The software also benefits the entire IT staff. The fact that it is web-based allows us to view the work orders from any building. Additionally, it saves me time with my staff because I have one central location to track everything and we can prioritize service requests across the district. It has been a great product and it is something that we use every day. In the future, Glassboro intends to use Assist for facilities work orders and transportation requests as well. We really like the fact that Assist was created specifically for the unique situations schools must manage. Already, Schoolwires has incorporated the functionality required by the State of New Jersey in 2010 for electronic work orders.

Stronger engagement with broader district community

The Centricity platform’s value extends well beyond the staff, students, and teachers of our district. It is also helping the district keep our parents and broader constituent base more informed and engaged. Prior to implementing Centricity, we had several individual school web sites that were managed by different staff members. Each page had a different look and feel. There was no standardized navigation or content, and often there were broken links. Our web sites were a presence but they had no real resources or value for anyone.
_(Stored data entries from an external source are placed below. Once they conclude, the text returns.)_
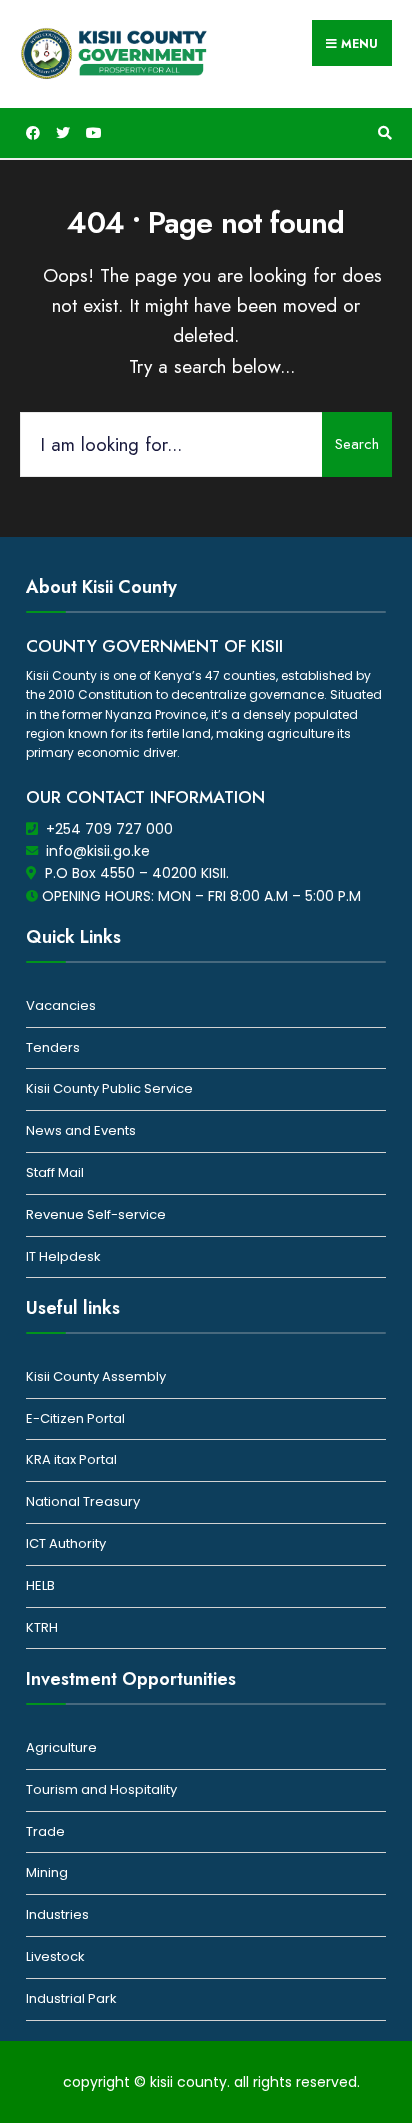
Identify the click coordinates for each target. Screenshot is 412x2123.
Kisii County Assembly (96, 1376)
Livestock (55, 1956)
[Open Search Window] (382, 133)
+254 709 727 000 (109, 829)
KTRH (42, 1627)
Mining (47, 1872)
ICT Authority (66, 1543)
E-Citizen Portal (75, 1418)
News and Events (81, 1130)
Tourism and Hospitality (101, 1789)
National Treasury (83, 1501)
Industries (57, 1914)
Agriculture (61, 1747)
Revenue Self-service (96, 1214)
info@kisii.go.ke (98, 851)
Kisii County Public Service (109, 1088)
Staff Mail (55, 1172)
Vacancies (61, 1005)
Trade (45, 1831)
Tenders (53, 1047)
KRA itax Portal (71, 1459)
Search (357, 444)
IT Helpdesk (63, 1256)
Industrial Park (71, 1998)
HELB (40, 1585)
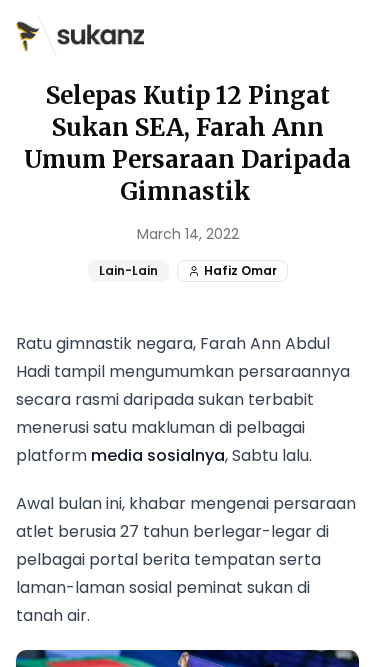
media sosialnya (158, 455)
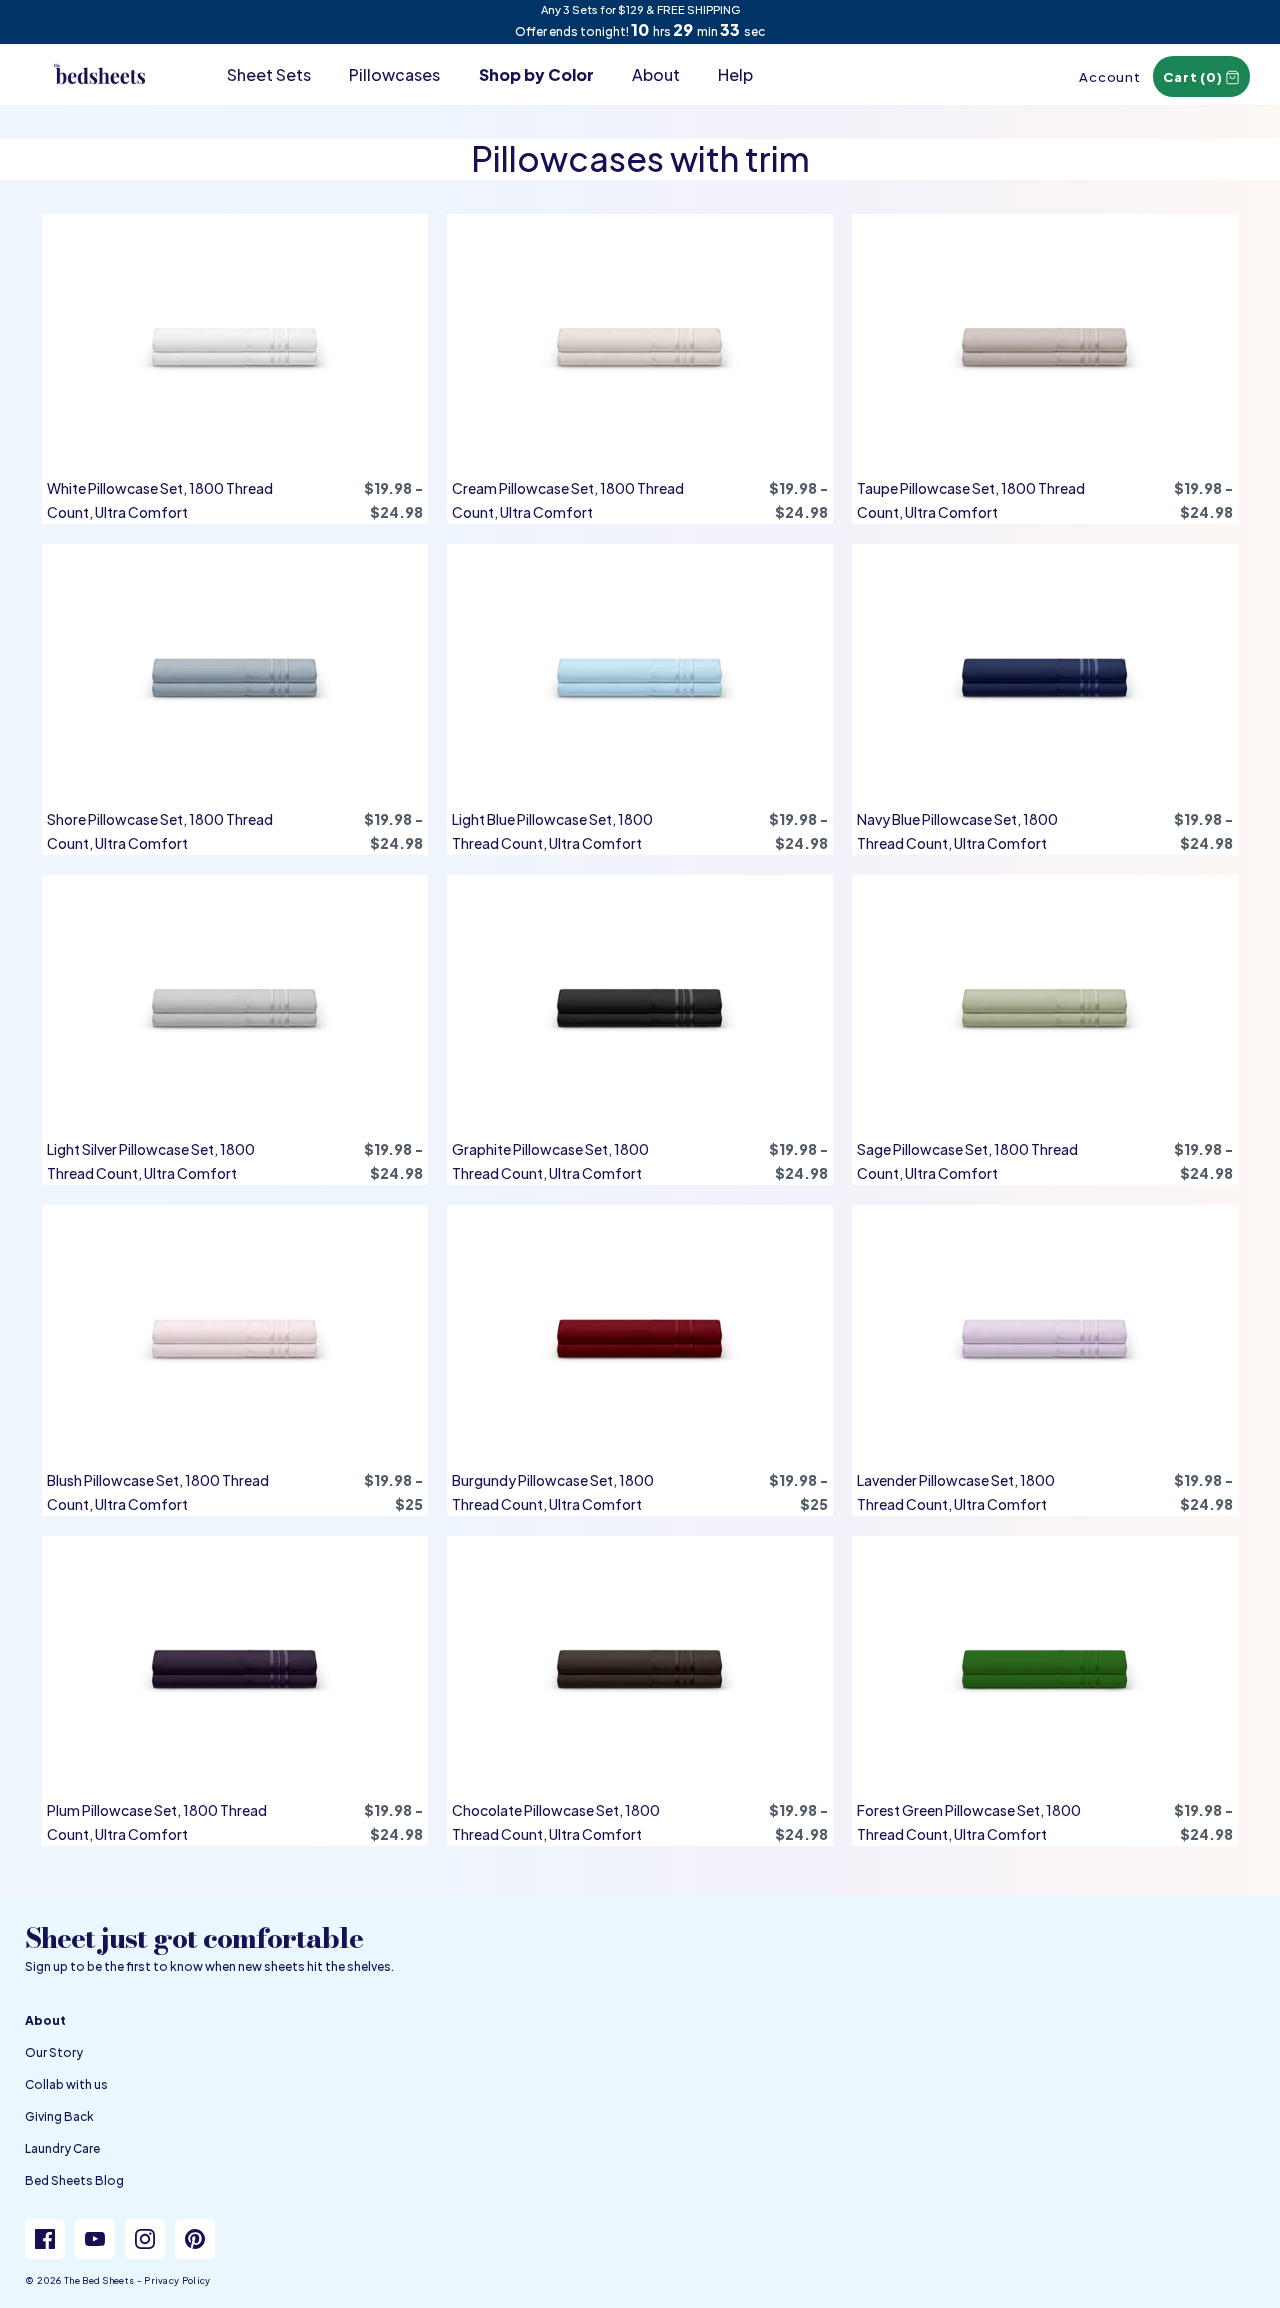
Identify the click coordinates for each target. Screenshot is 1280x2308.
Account (1109, 77)
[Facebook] (45, 2239)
Development of the web sites and content management were done by several teachers who received stipends totaling $8,000 a year for their efforts.  Although they did an adequate job, there was no uniformity. Also, content updating was sporadic. When I saw the Schoolwires platform and how easy it is for anyone to create a web site and post content, I immediately recognized its power to help connect our community and to bring 21st century teaching tools to the classroom.
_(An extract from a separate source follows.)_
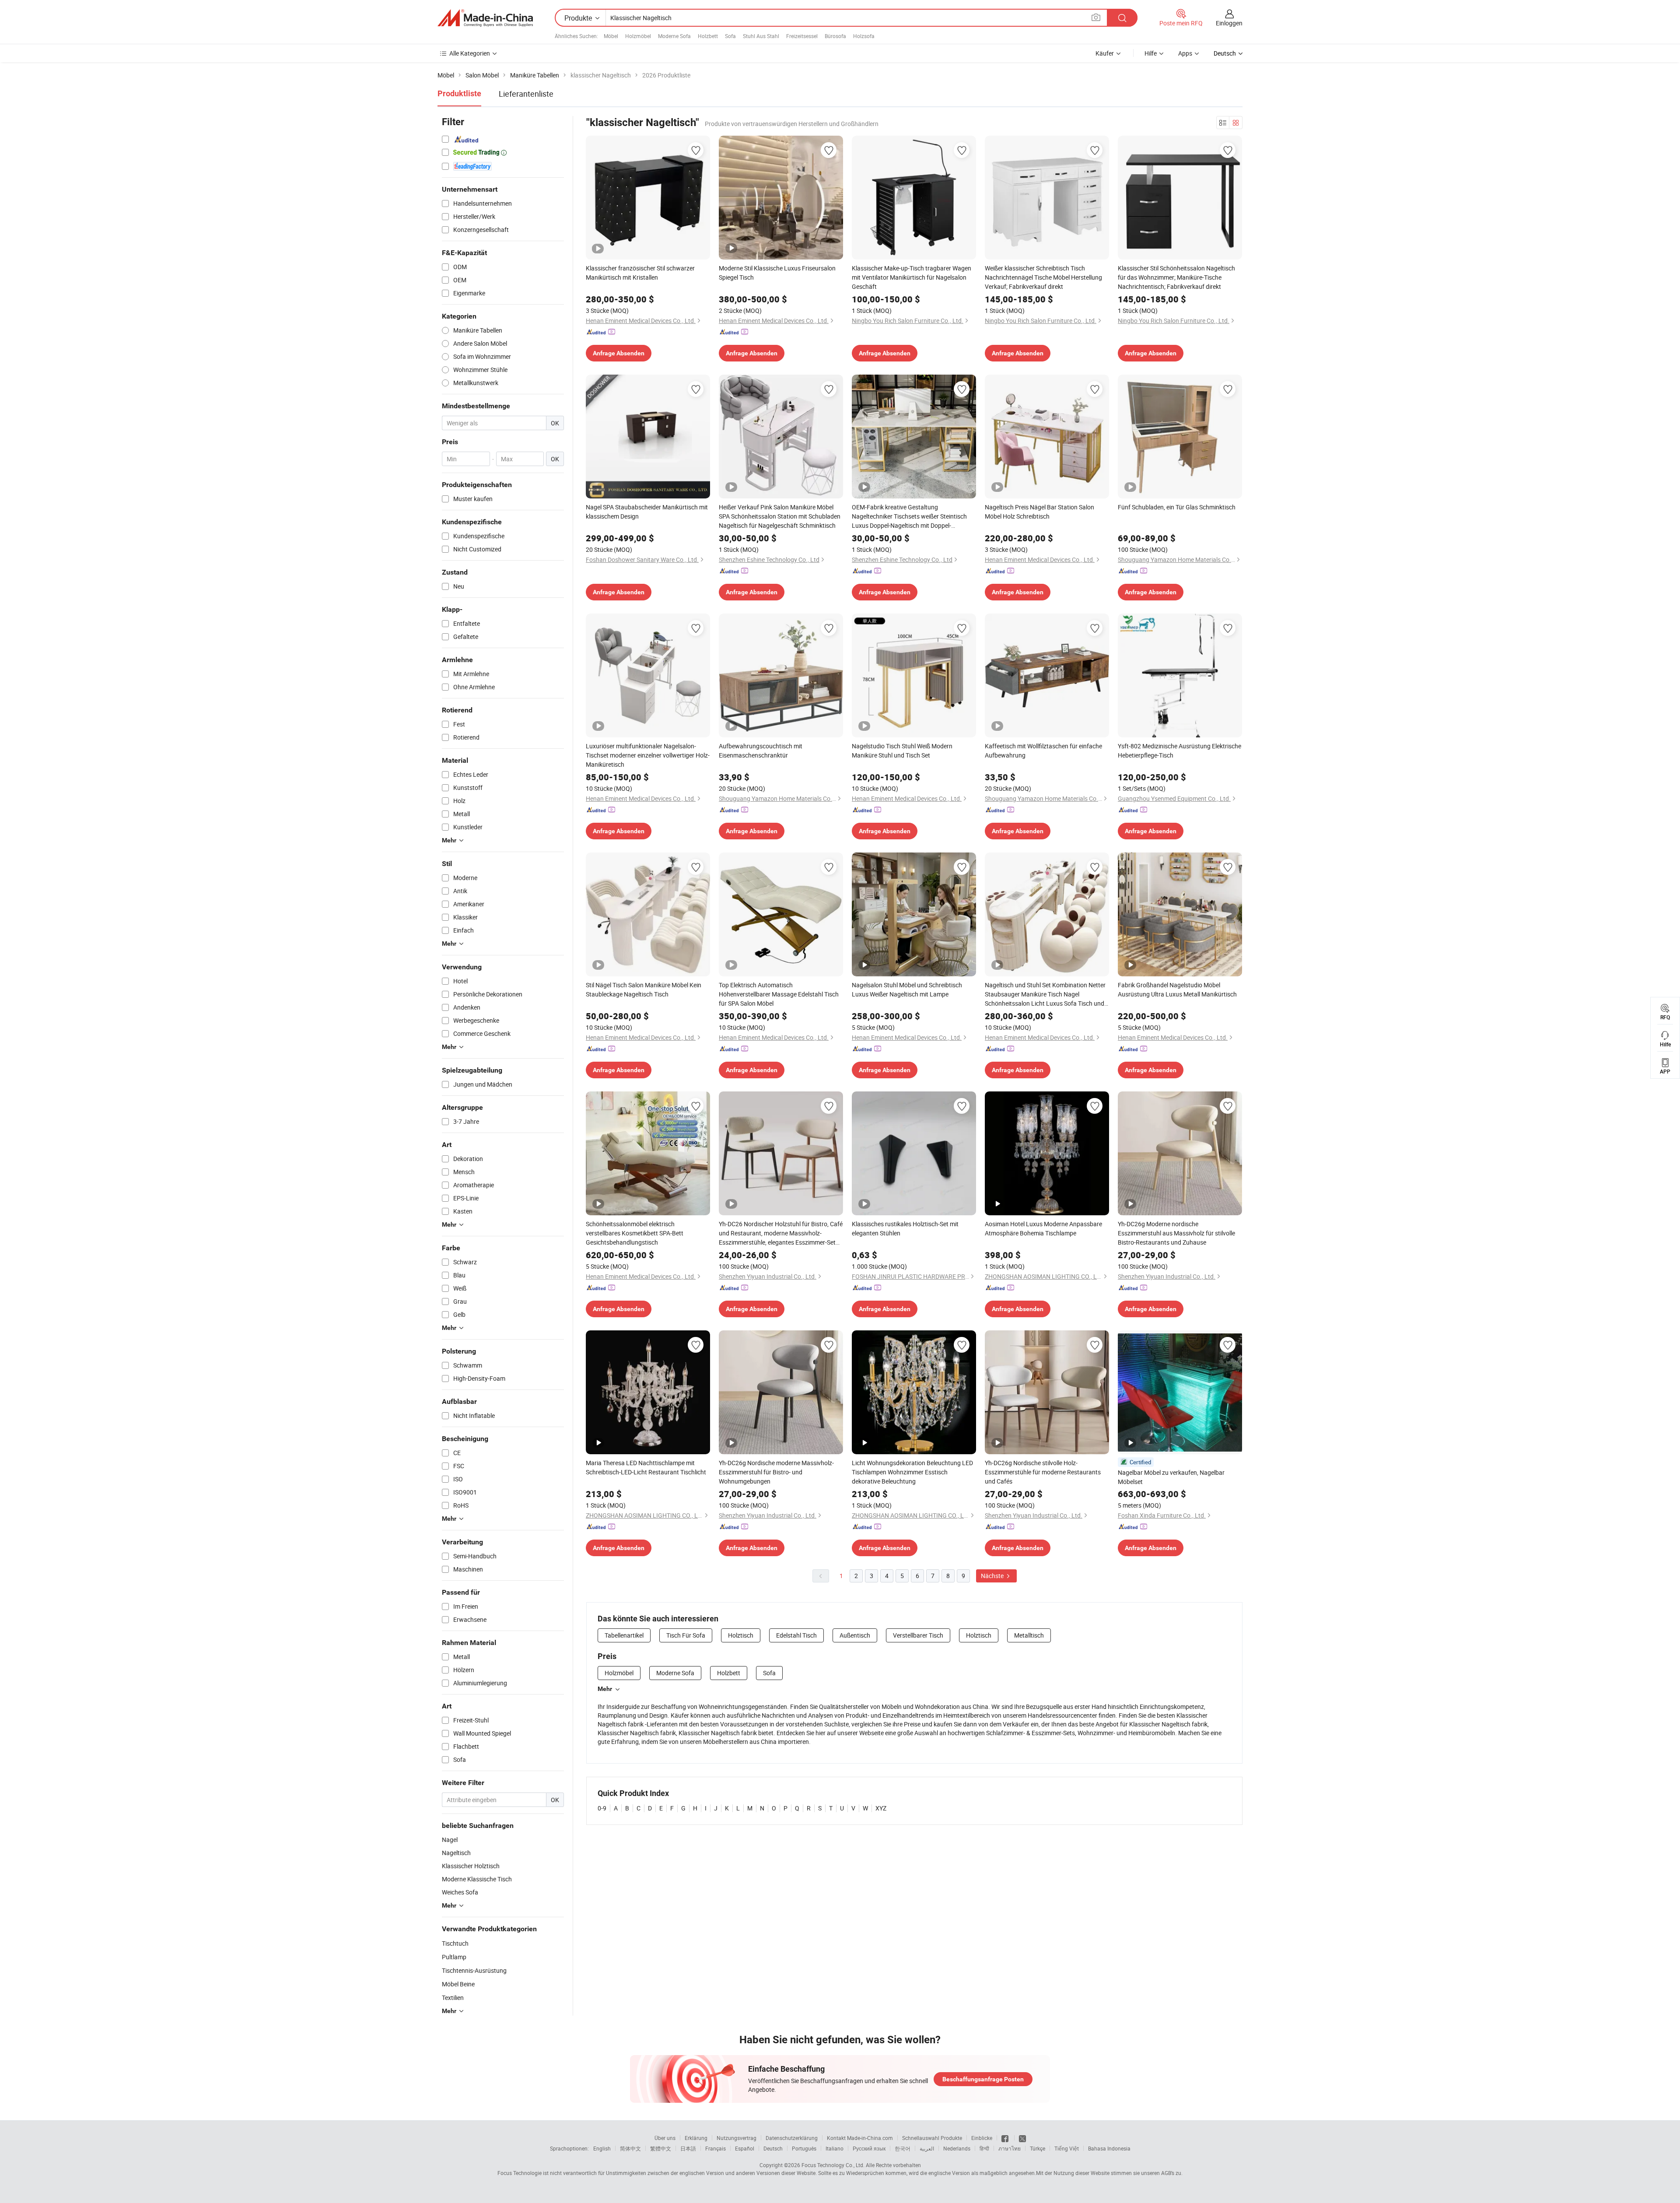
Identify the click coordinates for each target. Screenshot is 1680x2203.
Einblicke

Eventually, our administration and school board also saw the power and authorized the purchase of Centricity. Now we have made it possible for all 320 of our employees to be content providers. As a result, we constantly have fresh and updated content on our sites. Yet the look and feel and navigation are all consistent because all content providers are using the same standards and templates established by the district.

Our main district page provides a wealth of resources and information. Users can access our weekly Bulldog bulletin, the New Jersey State school report card, the superintendent’s web page, news and events, announcements, the district budget, and much more. They also can eMail their concerns and participate in surveys that ask for their input on important district discussions. Parents can log in to the Parents Page and view their child’s progress book, lunch menu, transportation information, and much more. We frequently refer parents to the web site for additional information on specific incidents. For example, we did a phone tree when we had a bomb scare at the middle school recently. When we made phone calls, we directed everyone to the web site for more information. In addition, each of our five schools has its own web site with information specific to events and activities at each building. The fresh and comprehensive content across all our sites brings parents and other visitors back to the site repeatedly, a fact that is confirmed by the data we track through our web analytics software.

The web site is effective not only because of its wealth of resources, but also because it is available 24/7. Most parents are not available to interact with the district during the school day. Instead, their interactions occur in the early morning or evening. They can go on the web site at their convenience and get the information they need, as well as electronically reach out to teachers and administrators. And now we are seeing the same increasing demand for new applications from our community that we have seen within the district. A parent will say, “My son’s teacher is posting photos from the classroom, why doesn’t my daughter’s teacher’s web site have that?”